O Senado Federal aprovou em 1º de setembro o projeto que autoriza a União a contratar até US$ 1 bilhão com o Banco Asiático de Investimento em Infraestrutura (AIIB). A operação, de interesse do Ministério da Fazenda, será vinculada ao EcoInvest Brasil e deverá apoiar reformas destinadas à transição ecológica, às finanças sustentáveis e à infraestrutura resiliente. O Projeto de Resolução do Senado 53/2026 segue para promulgação.
Financiamento depende de medidas prévias
Embora o valor esteja associado à agenda climática, o financiamento não será usado para pagar diretamente uma obra específica. Segundo a documentação legislativa, trata-se de uma operação baseada em políticas públicas. A liberação ocorrerá depois que o banco verificar o cumprimento de ações previamente acordadas em uma matriz de reformas.

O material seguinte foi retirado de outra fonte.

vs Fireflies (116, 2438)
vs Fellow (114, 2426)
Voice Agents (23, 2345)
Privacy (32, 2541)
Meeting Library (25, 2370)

O texto aprovado prevê desembolso em uma única parcela líquida de US$ 997,5 milhões, após a cobrança de uma comissão de abertura de 0,25%. O prazo de desembolso vai até 30 de junho de 2028. O principal deverá ser pago em uma prestação única ao final de 20 anos, com juros vinculados à taxa SOFR acrescida de margem variável. Também está prevista comissão de compromisso de 0,25% ao ano sobre o saldo não desembolsado.
A autorização não exige contrapartida financeira nacional. Ainda assim, a contratação só poderá avançar dentro das condições aprovadas pelo Senado, e mudanças que aumentem o custo da operação antes da assinatura exigiriam nova autorização legislativa.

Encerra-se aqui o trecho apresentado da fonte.